Credit market volatility this year has been extreme. The Franklin Templeton Investment Solutions team looks back at history to see what to expect from certain fixed income asset classes, noting that history may not repeat. They also examine the likelihood of recession and its possible severity.
- Incredible volatility in credit markets: This year has seen significant volatility in credit markets given the tumultuous macroeconomic backdrop and hawkish Federal Reserve (Fed). This period is unique given valuation levels.
- History not necessarily a playbook: Investment-grade bonds, bank loans, and high yield bonds could perform differently now than in prior risk-off periods due to asset class-specific developments.

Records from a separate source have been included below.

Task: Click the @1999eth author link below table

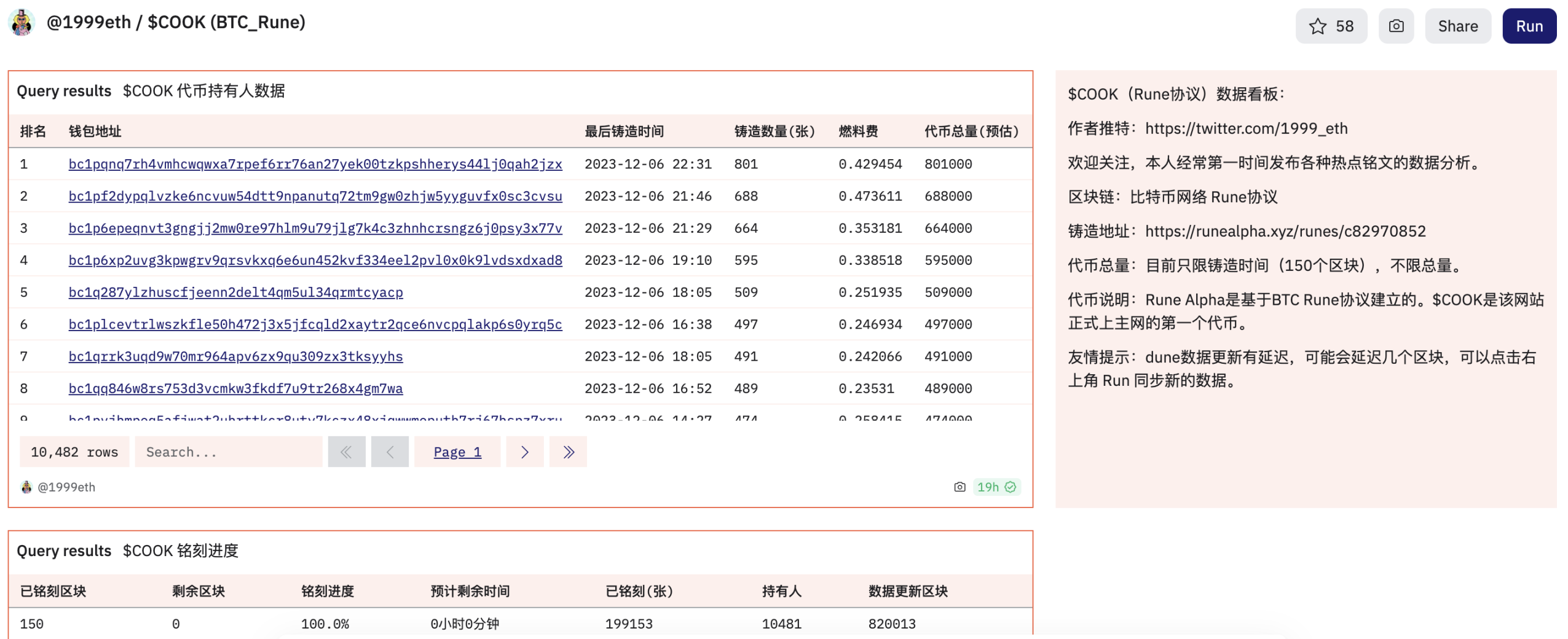Action: tap(66, 487)
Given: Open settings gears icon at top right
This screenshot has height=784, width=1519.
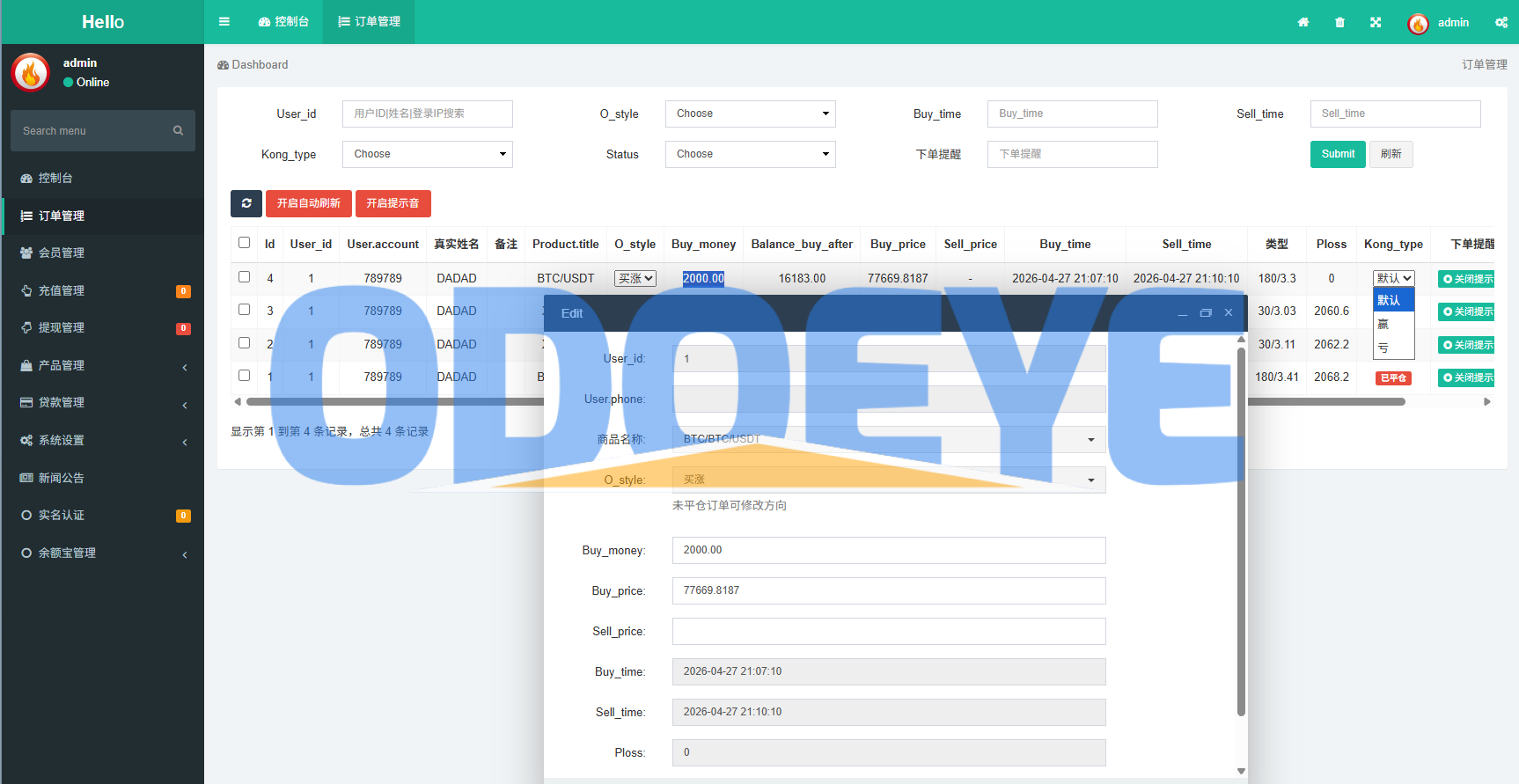Looking at the screenshot, I should pos(1501,23).
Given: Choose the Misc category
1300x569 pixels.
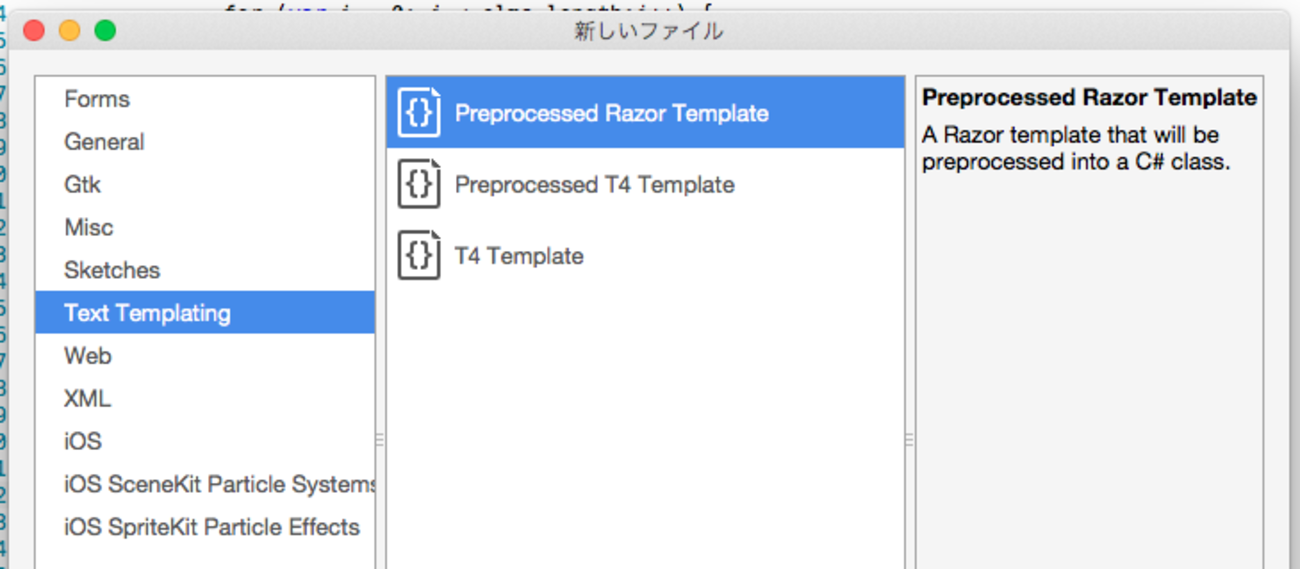Looking at the screenshot, I should 89,227.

- Recession fears emerging: On top of this, recession fears have been sparked. There are reasons to believe, should the United States enter a recession, it may be mild. While we do not think one is likely in the next 12 months, it is a risk particularly in 2023 and worthy of close attention. For more specifics on inflation, yield-curve inversion, corporate fundamentals and profitability, please read below.
This time is different?
We can begin to include 2022 into the pantheon of very unique periods for the broader credit markets, such as investment grade, high yield, and leveraged loans, along with previous periods such as the global financial crisis (GFC) in 2008 and the global pandemic that started in 2020, where volatility was heightened. Given the macroeconomic backdrop—a war that we haven’t seen the likes of for at least five decades, the world’s second largest economy (China) going through a COVID lockdown once again, and global inflation levels that have also not been seen for at least four decades now—it isn’t hard to understand why.
While the volatility in US credit year-to-date has not been quite as dramatic as both the GFC and the beginning of the COVID-19 pandemic, we really haven’t seen a selloff like this in the broader US fixed income market for quite some time. The selloff is due to the view that the Fed will need to raise interest rates quickly and furiously to rein in inflation by slowing down growth meaningfully, putting the risk of recession on the table.